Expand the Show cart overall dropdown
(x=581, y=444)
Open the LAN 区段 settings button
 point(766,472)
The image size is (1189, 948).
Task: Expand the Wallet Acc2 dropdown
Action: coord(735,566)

★ ★ ★ ★

■ **What to produce**:
Repeat the data in full, exactly as supplied.

■ **Exercise answer**:
Expand the Show cart overall dropdown
(x=581, y=444)
Open the LAN 区段 settings button
 point(766,472)
The image size is (1189, 948).
Task: Expand the Wallet Acc2 dropdown
Action: coord(735,566)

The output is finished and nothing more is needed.